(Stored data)
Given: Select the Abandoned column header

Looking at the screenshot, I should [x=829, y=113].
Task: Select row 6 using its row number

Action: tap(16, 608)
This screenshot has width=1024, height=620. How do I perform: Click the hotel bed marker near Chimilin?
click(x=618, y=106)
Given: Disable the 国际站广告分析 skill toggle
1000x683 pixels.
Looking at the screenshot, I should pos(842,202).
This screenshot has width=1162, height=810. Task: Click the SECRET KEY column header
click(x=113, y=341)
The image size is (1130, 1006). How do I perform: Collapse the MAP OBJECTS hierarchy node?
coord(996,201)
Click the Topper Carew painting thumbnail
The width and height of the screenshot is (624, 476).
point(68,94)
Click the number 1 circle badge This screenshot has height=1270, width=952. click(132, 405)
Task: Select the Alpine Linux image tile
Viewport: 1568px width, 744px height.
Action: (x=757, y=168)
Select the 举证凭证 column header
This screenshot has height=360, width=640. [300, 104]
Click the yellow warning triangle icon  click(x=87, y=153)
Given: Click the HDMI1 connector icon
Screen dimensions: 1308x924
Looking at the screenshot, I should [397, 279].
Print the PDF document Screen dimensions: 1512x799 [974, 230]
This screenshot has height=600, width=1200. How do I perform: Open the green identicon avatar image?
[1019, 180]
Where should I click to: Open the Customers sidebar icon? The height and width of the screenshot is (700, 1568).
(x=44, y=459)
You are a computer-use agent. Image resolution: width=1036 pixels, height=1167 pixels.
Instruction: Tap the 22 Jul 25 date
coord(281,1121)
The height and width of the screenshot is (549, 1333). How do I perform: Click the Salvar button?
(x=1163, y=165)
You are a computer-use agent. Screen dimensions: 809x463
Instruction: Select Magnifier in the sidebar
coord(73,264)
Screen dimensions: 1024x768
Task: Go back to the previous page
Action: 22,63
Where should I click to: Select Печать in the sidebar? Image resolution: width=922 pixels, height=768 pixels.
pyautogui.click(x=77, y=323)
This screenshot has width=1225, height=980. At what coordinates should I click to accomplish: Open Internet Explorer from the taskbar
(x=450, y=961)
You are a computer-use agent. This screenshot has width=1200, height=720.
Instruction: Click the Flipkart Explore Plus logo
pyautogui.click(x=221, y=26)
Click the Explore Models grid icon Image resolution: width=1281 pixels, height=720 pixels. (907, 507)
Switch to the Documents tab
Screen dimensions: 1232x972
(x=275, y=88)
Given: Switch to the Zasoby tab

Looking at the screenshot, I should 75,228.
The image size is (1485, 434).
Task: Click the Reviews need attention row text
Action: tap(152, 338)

TASK PROMPT: From the entries above, copy each line that holds "computer".

SOLUTION TO THE EXERCISE:
You are a computer-use agent. Image resolution: width=1036 pixels, height=1167 pixels.
You are a computer-use agent. Screen dimensions: 809x463
You are a computer-use agent. This screenshot has width=1200, height=720.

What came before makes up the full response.